Assis sur son trône dans l’immense salle d’honneur du grand Hall de Karath-Hin, Hardrek Ironwrist méditait. Le monarque absolu du royaume nain ne prêtait qu’une attention distraite aux gardes qui se relayait près des portes ou aux serviteurs qui passaient discrètement pour accomplir leurs tâches quotidiennes. Même la somptuosité des lieux, véritable bijou au sein de la montagne, ne parvenait pas à le tirer de ses pensées.
Et pourtant force était d’admettre que la salle du trône n’avait pas son pareil dans le monde connue. Assez grande pour des milliers de nains puissent y acclamer leur suzerain, ce Hall massif taillé profondément dans les Monts Gris était recouvert d’or et de pierres plus précieuses les unes que les autres. Dix nains se tenant par la main n’auraient pu faire le tour des colossaux piliers qui soutenait la voute perdue dans les ténèbres que n’éclairait pas les torches placée près du sol.
Oui, tout en ces lieux prenait des proportions gigantesques. Amusant pour les nains non ? Et ce d’autant plus que rares étaient les humains à être autorisés à y pénétrer. Le regard du roi se posa sur les massives portes, là où s’était tenu le dernier combat contre les vampires de la Garde de Sang, les plus puissants serviteurs du seigneur de Gaste. Leur offensive contre le cœur du royaume nain avait été brisée à cet endroit, la résistance acharnée des guerriers barbus venant finalement à bout des maléfices de roi vampire.
Désormais, la cité de Karath-Hin pourrait résister à un tel assaut. Les nains avaient bien tirés les leçons de l’attaque des vampires, analysant minutieusement les faiblesses dont ils avaient alors fait preuve. Non, aujourd’hui, même l’élite des troupes de Gaste ne percerait pas les défense naines sans endurer des pertes colossales. Les Monts Gris bne craignaient plus la menace venues de l’Est, bien que selon d’inquiétantes rumeurs certaines ruines bruissaient à nouveau d’activité.
Non, le danger n’est pas Gaste, pas encore du moins, marmonna Hardrek.

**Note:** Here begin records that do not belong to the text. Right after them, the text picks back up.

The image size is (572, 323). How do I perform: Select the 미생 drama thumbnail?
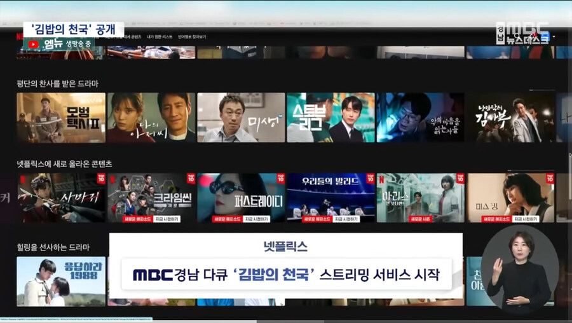(x=241, y=118)
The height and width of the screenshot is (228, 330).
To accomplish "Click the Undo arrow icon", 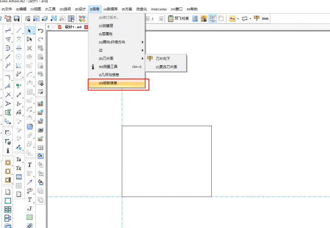I will (40, 31).
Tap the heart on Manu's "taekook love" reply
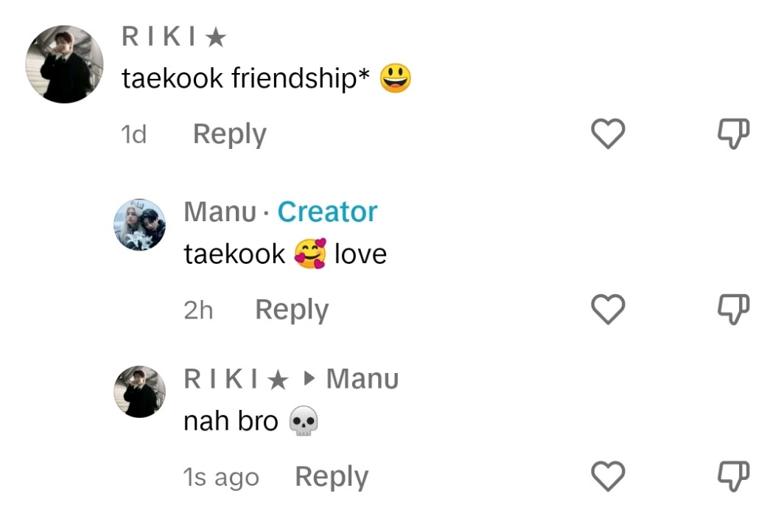781x519 pixels. (609, 310)
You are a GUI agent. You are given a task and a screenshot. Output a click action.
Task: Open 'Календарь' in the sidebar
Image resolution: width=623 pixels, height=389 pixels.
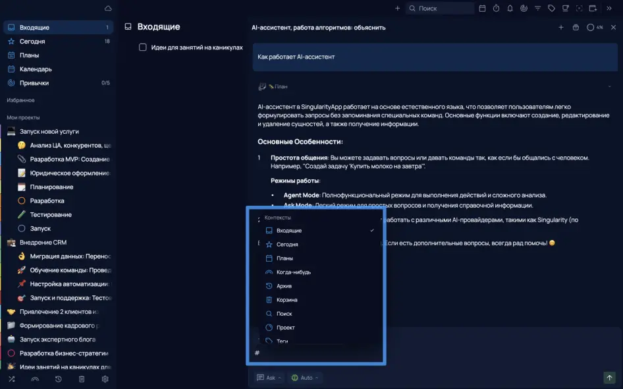coord(36,69)
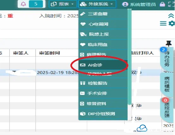The height and width of the screenshot is (135, 175).
Task: Select AI会诊 menu item
Action: [103, 65]
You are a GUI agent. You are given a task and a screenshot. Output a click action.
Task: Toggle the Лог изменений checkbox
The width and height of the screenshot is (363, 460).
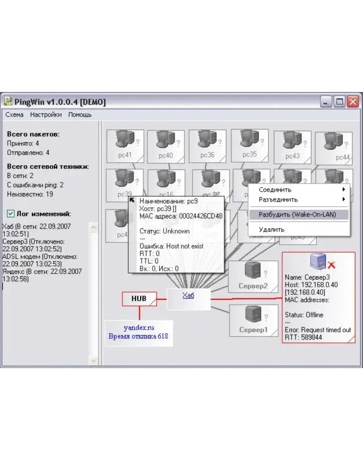11,213
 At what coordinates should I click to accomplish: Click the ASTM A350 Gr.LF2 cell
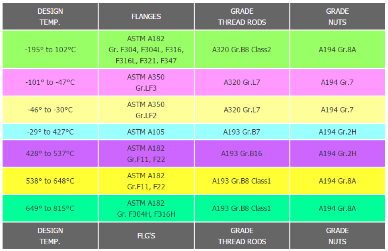(x=146, y=110)

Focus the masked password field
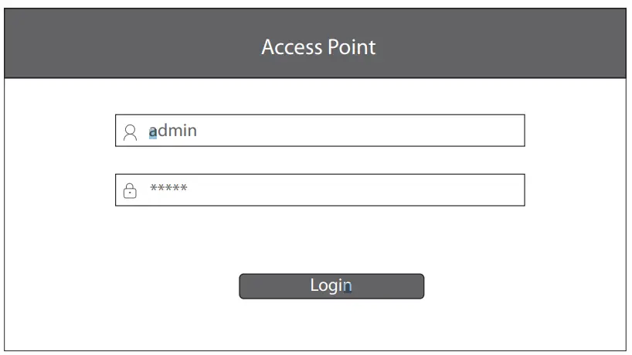coord(320,189)
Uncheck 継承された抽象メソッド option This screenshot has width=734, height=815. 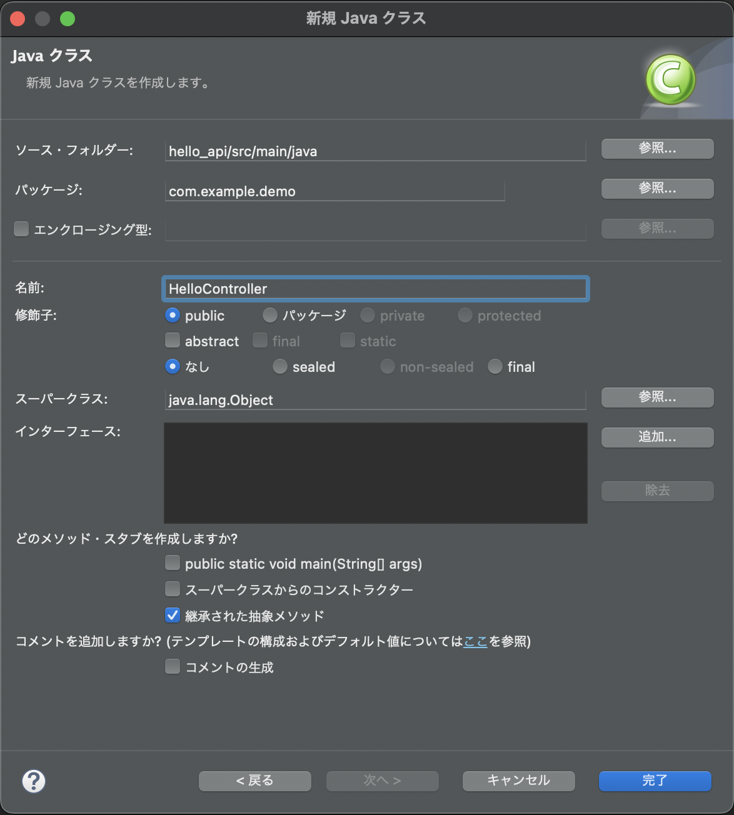point(172,615)
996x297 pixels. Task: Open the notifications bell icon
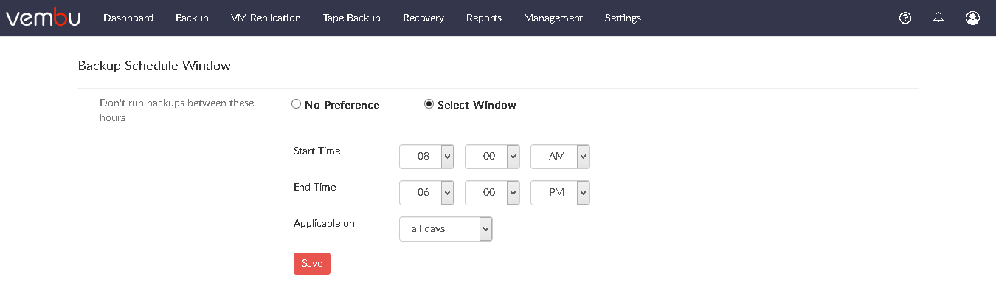(938, 18)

La morosité du roi venait de rapports d’espions placés dans l’empire de Tilée. Selon ces rapports, deux légions se rassemblaient non loin d’Houersan, bien que leurs intentions précises restaient un mystère.
Tilée… autrefois le plus puissant empire qui soit, dont les légions avaient conquis le monde… aujourd’hui le symbole de la débauche et de la décadence. Mais Hardrek savait qu’un adversaire affaibli n’en reste pas moins dangereux, près à jouer le tout pour le tout dans un dernier coup de dés. Or si l’impératrice avait ordonné que deux de ses meilleurs légions se rassemblent, ce n’était surement pas pour satisfaire un caprice.
L’empire cherchait-il à rouler des mécaniques ? Voulait-il rappeler que le Golfe des Sirènes restait un de ses terrain de chasse ? Possible, la diplomatie est aussi l’art de menacer sans le dire. Pourtant, ce comportement ne ressemblait pas avec l’attitude habituelle des impériaux. Leur orgueil et leur rappels perpétuels d’un glorieux passé ne collait pas avec des attitudes de matamore. Si leurs armées se préparaient, les risques d’une guerre devenaient non négligeables.
Une guerre… mais contre qui ?
Le roi ne craignait guère une attaque directe contre les Monts Gris. Mener une armée dans ce dédale de cols et de petits chemins tortueux relevait du défi. Les nains maitrisaient le sous-sol et avaient déjà à plusieurs reprises montré qu’ils pouvaient lancer des attaques surprises en se basant sur une utilisation intelligente du réseau souterrain que constituait leurs mines. Deux légions contre la forteresse de Karath-Hin ? Non, ce serait une folie suicidaire. La cible de l’empire devait être autre.
Peut être l’impératrice désirait-elle attaquer le sultanat, de Kaliorn, son trop puissant voisin qui lui faisait de plus en plus d’ombre ? A moins que le royaume, affaibli par ses problèmes de succession, ne soit une proie trop tentante ? Ou peut être les elfes, encore que cela semblait aussi hasardeux que de s’en prendre aux nains. Non, le sultanat ou le royaume constituaient les cibles les plus vraisemblables. La logique le voulait, mais Farjax savait que la logique n’est pas toujours respectée à la guerre.
Se levant, le roi se dirigea vers ses appartements d‘un pas lent. Pour l’instant, il ne pouvait rien faire… rien faire d’autre qu’attendre et voir.